Le Premier ministre Edouard Philippe doit présenter dans l'après-midi l'acte II du déconfinement. L'Île-de-France fait partie des quatre dernières régions françaises, avec Mayotte, classées en zone rouge.

"Le passage au vert est souhaité ardemment par tous les Franciliens et moi je le souhaite ardemment", a déclaré la présidente de la région Île-de-France sur Europe 1 tout en se disant consciente "qu'il reste des foyers de contamination dans la région". 

"On peut faire confiance au civisme des Franciliens"

"Ce que je dis au gouvernement, c'est que je suis prête à assumer des mesures de vigilance renforcée si nous passons en vert", a-t-elle expliqué citant en exemple, pour les transports, le port du masque obligatoire, les règles de distanciation physique, le filtrage des personnes, le maintien de l'attestation employeur et du télétravail et le lissage des heures de pointe.

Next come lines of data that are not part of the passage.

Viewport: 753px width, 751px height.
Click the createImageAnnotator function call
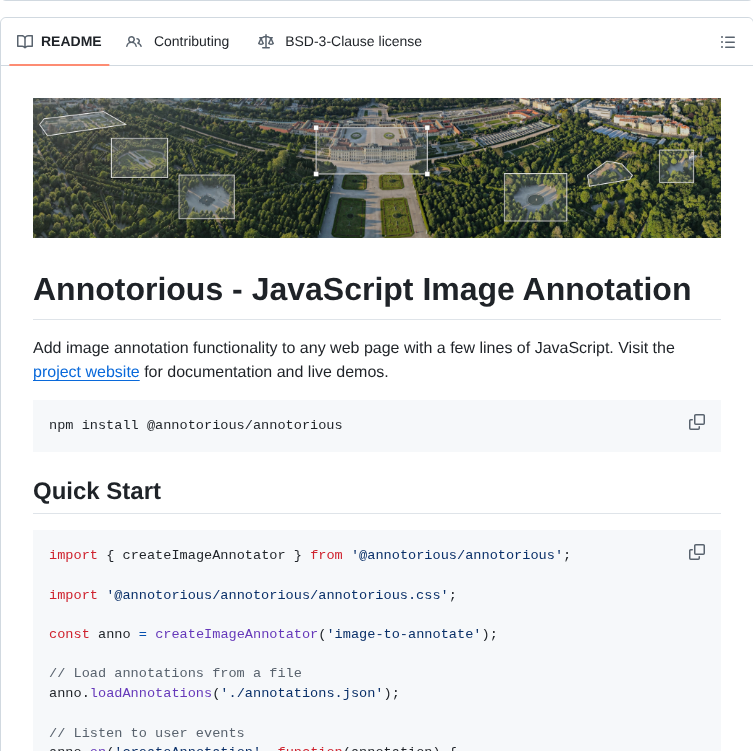pos(236,634)
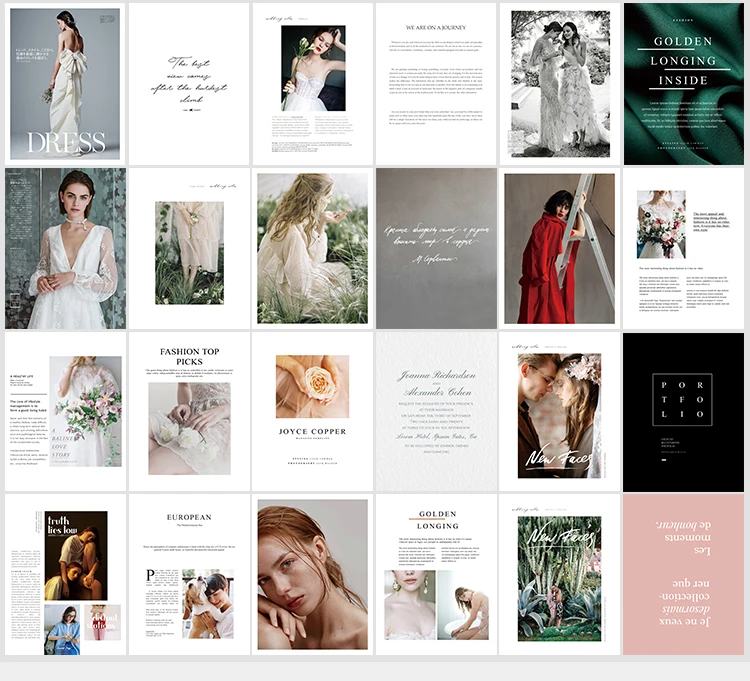The height and width of the screenshot is (681, 750).
Task: Select the woman in red coat with ladder
Action: tap(560, 248)
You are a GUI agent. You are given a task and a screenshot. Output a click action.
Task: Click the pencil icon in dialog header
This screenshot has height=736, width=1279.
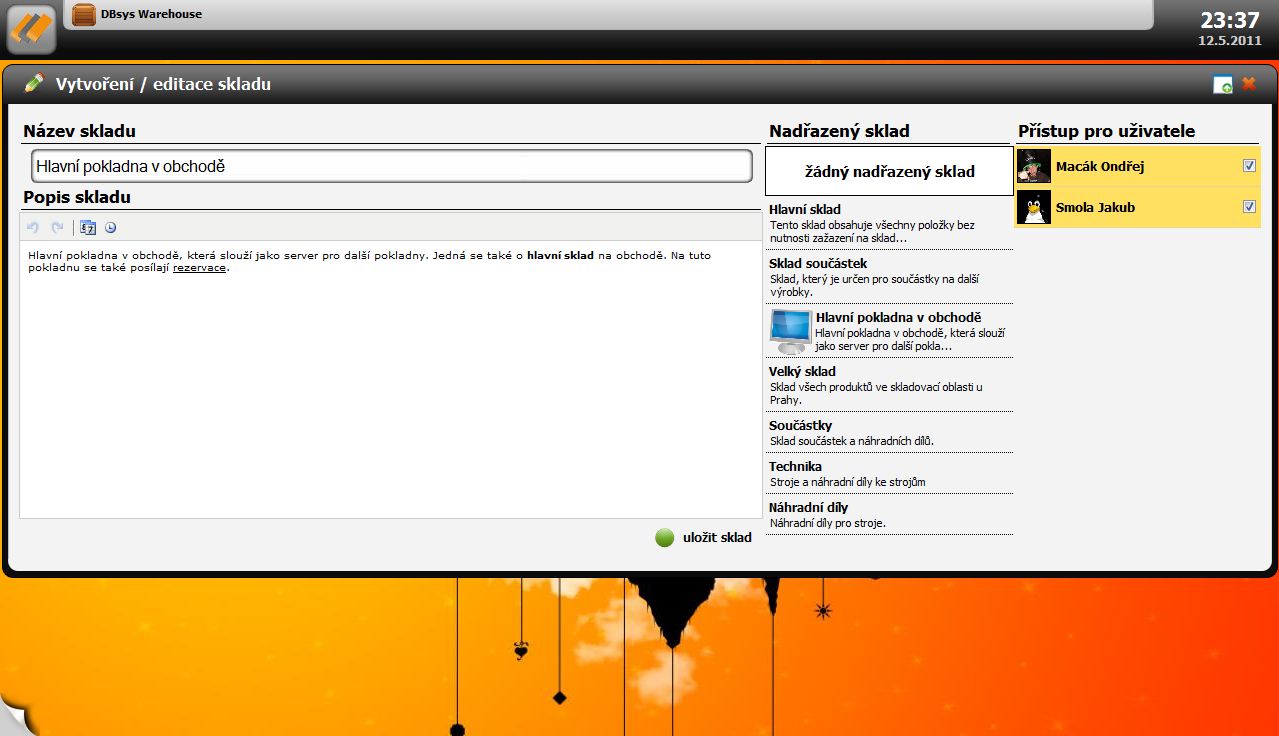34,83
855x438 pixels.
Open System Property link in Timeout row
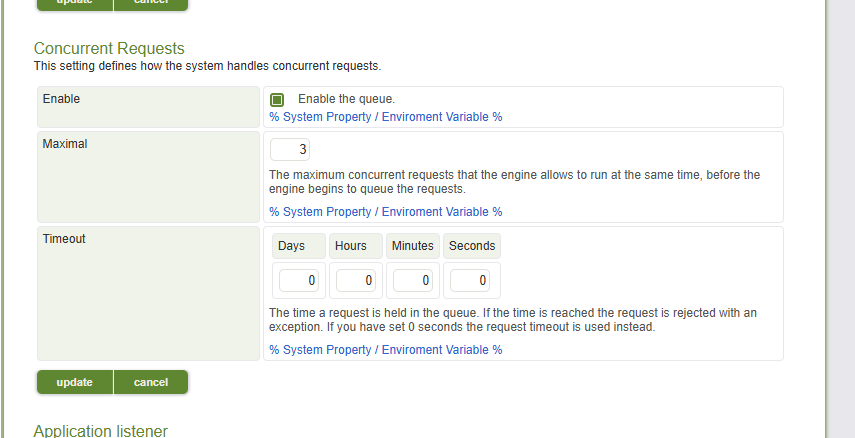(x=385, y=350)
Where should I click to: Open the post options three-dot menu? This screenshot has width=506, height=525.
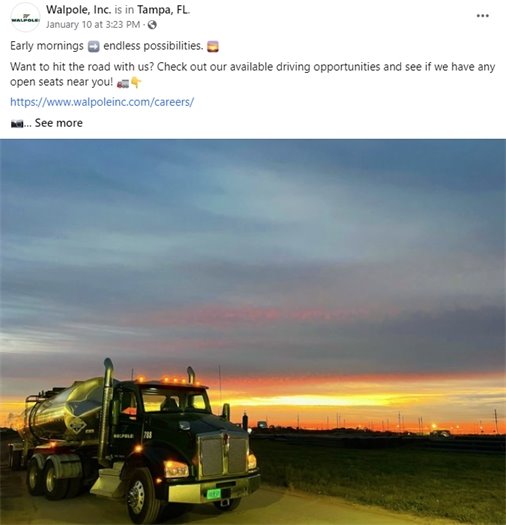click(483, 16)
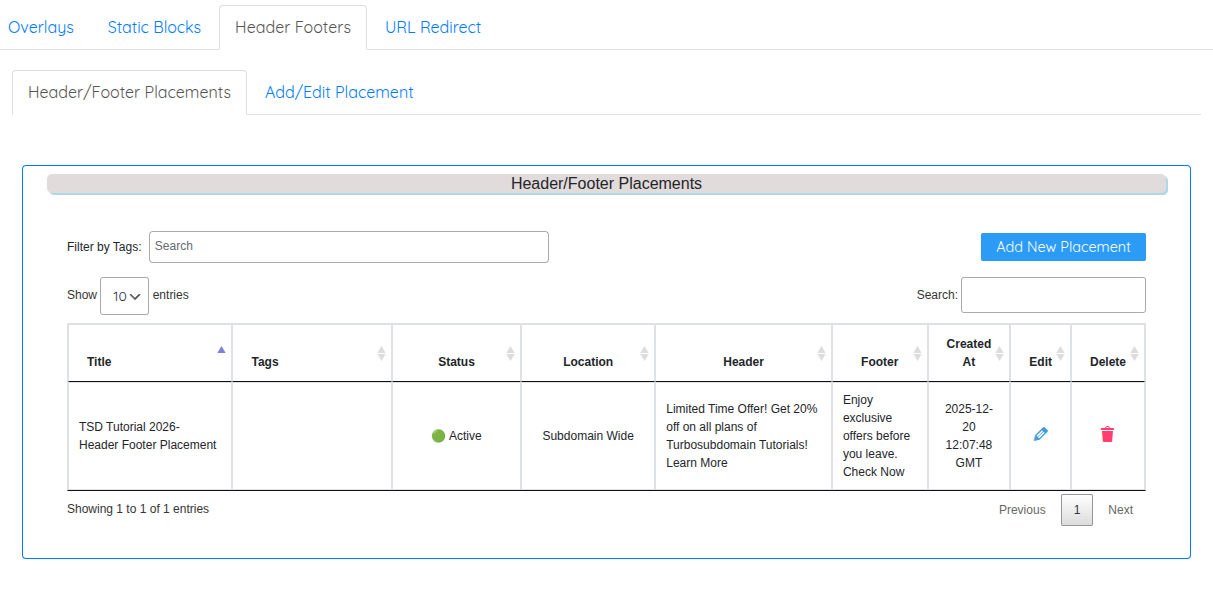1213x593 pixels.
Task: Sort the Location column by its arrow icon
Action: click(646, 352)
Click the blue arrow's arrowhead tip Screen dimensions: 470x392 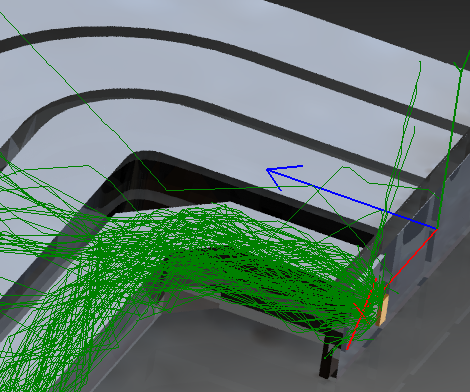pos(267,170)
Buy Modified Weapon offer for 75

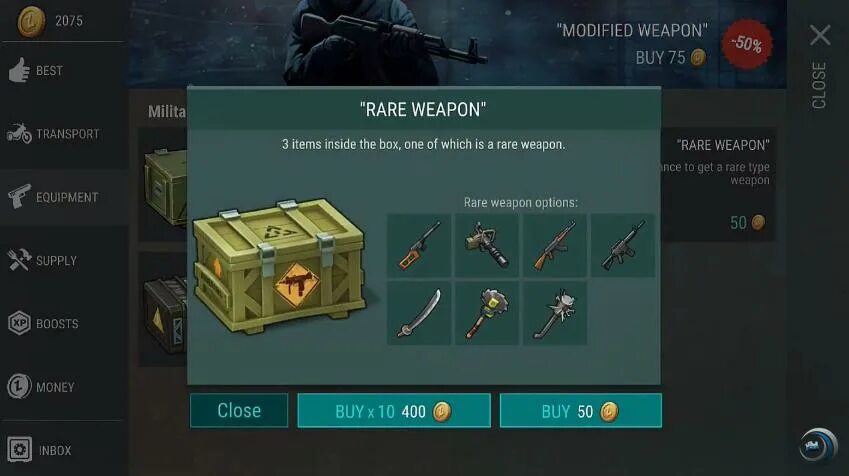670,57
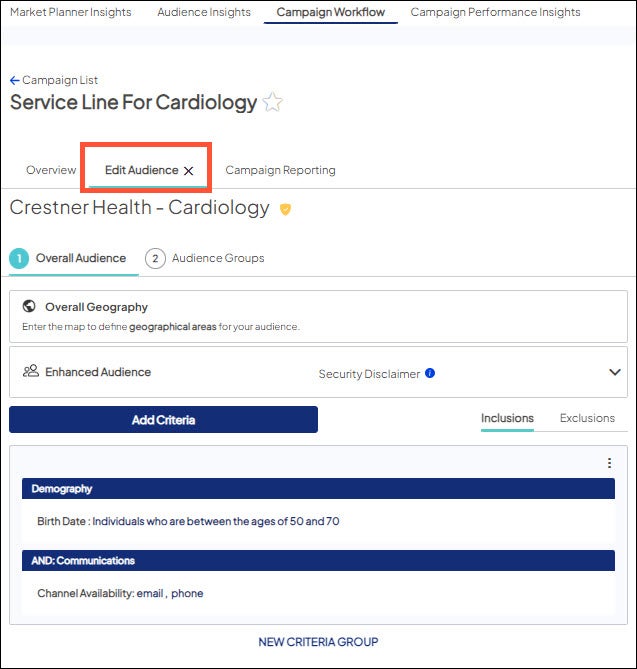Open the Campaign Reporting tab

click(280, 170)
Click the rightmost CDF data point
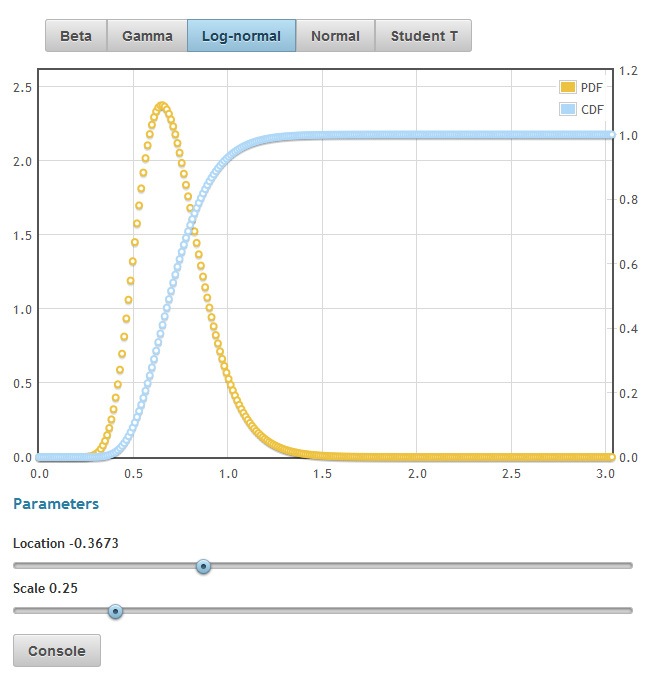 (610, 135)
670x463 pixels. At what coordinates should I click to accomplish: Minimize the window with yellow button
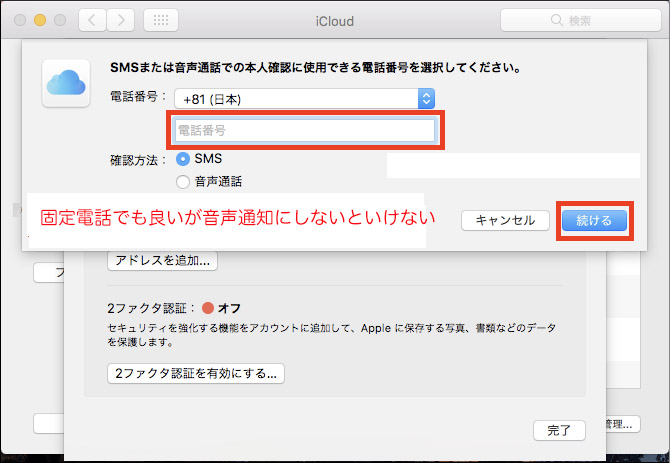coord(40,20)
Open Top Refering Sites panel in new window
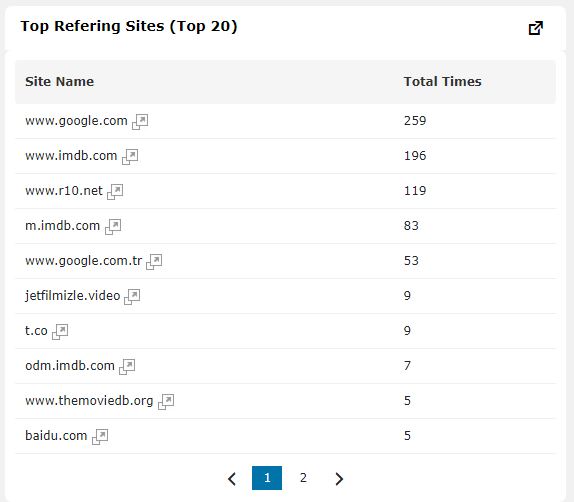The image size is (574, 502). tap(536, 28)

"Nous sommes prêts à nous contraindre davantage (...) nous avons tous envie que l'activité reprenne, que les parcs et jardins rouvrent (...) Nous sommes mûrs pour ce pas en avant et on peut faire confiance au civisme des Franciliens et aux contrôles par les autorités de ces règles", a-t-elle insisté.

Mme Pécresse s'est également prononcée pour une réouverture des lycées avant l'été. "Il faut renouer le contact pédagogique avec tous les élèves que l'on a perdu de vue", a-t-elle ajouté.

Woerth veut "faire sauter cette barrière des 100 km"

Le chef de file des sénateur LR, Bruno Retailleau, a jugé, sur Sud Radio, que "désormais, la vie doit reprendre le dessus d'autant qu'on le sent bien, en France et ailleurs, l'épidémie est en train de refluer".

"J'attends un peu plus de déconfinement, un peu plus de liberté, l'ouverture des restaurants, plus de départements en zone verte", a approuvé le député LR Eric Woerth sur Public Sénat, estimant qu'il faut "faire sauter cette barrière des 100 km qui n'a plus de sens".

"Permettons à l'activité de reprendre, aux Français qui le souhaitent de retourner travailler, à nos compatriotes (...) de retrouver un brin de vie d'avant", a abondé le vice-président du RN Jordan Bardella sur France Inter.